Global trade uncertainty reshapes supply chain strategy in 2025, note industry veterans at Prologis’ Groundbreakers conference
Summary
At Prologis’ Groundbreakers event in Los Angeles, Port of Los Angeles Executive Director Gene Seroka and MIT’s Yossi Sheffi stressed that 2025 has been marked by rapid policy swings, climate events, labour shortages and shifting energy demands — all driving companies to rethink inventory, resilience and agility.
Speakers highlighted that more than 100 trade and tariff announcements from Washington have created a ‘roller coaster’ effect this year, forcing firms to pause buying, pre-buy ahead of deadlines, or keep minimal steady flows to avoid production shutdowns. Small and medium importers are particularly squeezed by rising costs and uncertainty.
Key Points
- Over 100 trade and tariff announcements in 2025 have produced major short-term volatility in imports and planning.
- Companies are reacting by pausing purchases, pre-buying before policy changes, or keeping cautious inventory levels — short-term fixes rather than long-term policy.
- Small-to-medium importers are most exposed: many operate week-to-week and cannot easily pass higher costs to consumers.
- Resilience is now a central objective alongside cost and revenue support — but resilience requires investment (it’s like buying insurance).
- Ports such as POLA serve a very fragmented customer base (no single importer holds more than ~5%), complicating broad responses to shocks.
- Ongoing pressures include geopolitical tension, climate events, labour shortages and emerging tech (AI) — all demand faster, more agile supply-chain responses.
Content summary
Seroka described the year as a sequence of abrupt policy moves that caused import volumes to fall and then rebound as deadlines and proclamations changed.

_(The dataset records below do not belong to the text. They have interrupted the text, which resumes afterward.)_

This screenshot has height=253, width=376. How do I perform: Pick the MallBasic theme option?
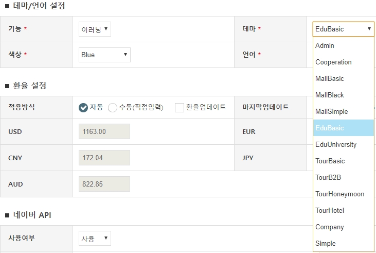tap(344, 78)
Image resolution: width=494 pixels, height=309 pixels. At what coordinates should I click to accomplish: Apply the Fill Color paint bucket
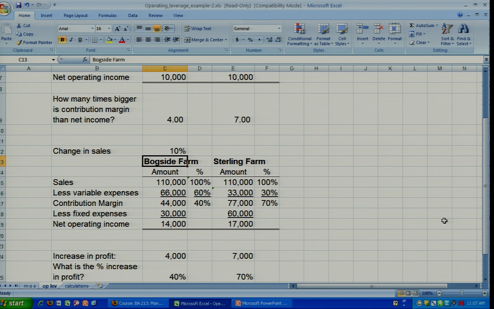click(x=110, y=40)
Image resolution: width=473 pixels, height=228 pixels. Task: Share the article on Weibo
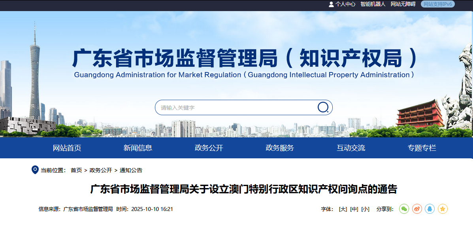[x=417, y=209]
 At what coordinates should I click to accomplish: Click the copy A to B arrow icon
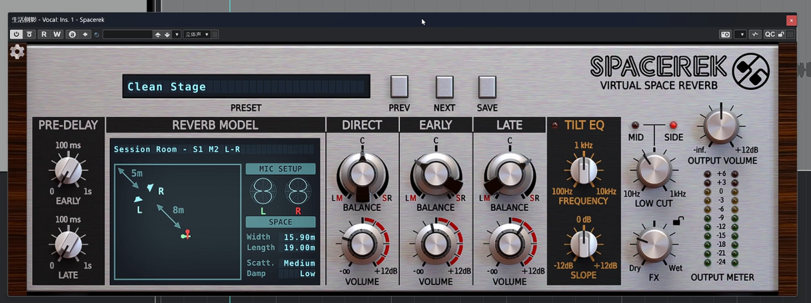click(85, 34)
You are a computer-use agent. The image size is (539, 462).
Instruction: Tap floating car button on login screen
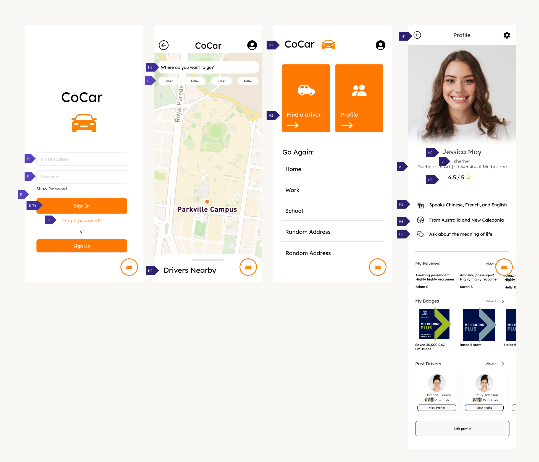point(129,267)
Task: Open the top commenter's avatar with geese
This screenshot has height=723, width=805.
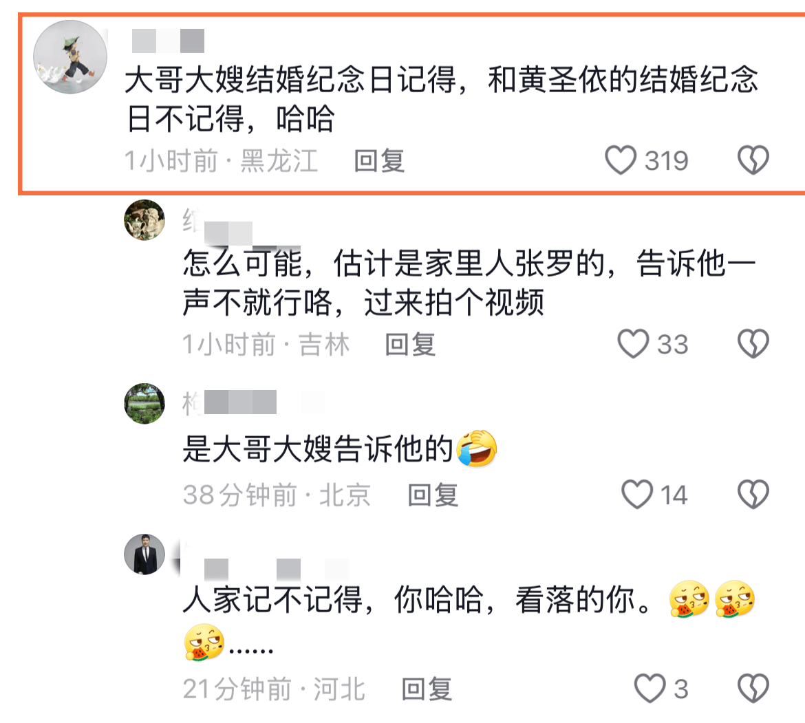Action: [70, 57]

He noted the practical dilemmas retailers and parts suppliers face: buy too much and risk heavy post-holiday markdowns; buy too little and risk costly factory downtime.
Sheffi framed resilience as the ability to return to prior performance levels after disruption — not an abstract ideal but a measurable business objective that costs money. He argued that many firms are employing tactical strategies (pre-buying, buffer inventory) to survive near-term uncertainty, but warned these are not sustainable long-term solutions.
Context and relevance
This discussion sits at the intersection of trade policy, port operations and corporate risk management. For 2025, the combination of frequent tariff announcements, labour market quirks and climate-related disruptions has shifted the focus from purely cost-driven supply chains to ones prioritising resilience and agility.
For professionals in procurement, logistics, 3PLs and port operations, the takeaways feed directly into decisions on inventory strategy, nearshoring/reshoring evaluations, transport routing and contingency planning. The piece also signals that investments in visibility, scenario planning and flexible sourcing will remain high priorities.
Why should I read this?
Short version: if you touch inventory, imports, or port operations, this story tells you why your usual playbook might be failing right now — and what other firms are doing instead. It’s a quick reality check on tariffs, small-business pain points and why resilience is no longer optional.
Author style
Punchy: industry veterans call out real, immediate problems and pragmatic responses — this isn’t theory, it’s decisions that will affect budgets and operations next quarter. Read the detail if you run supply-chain strategy or handle imports.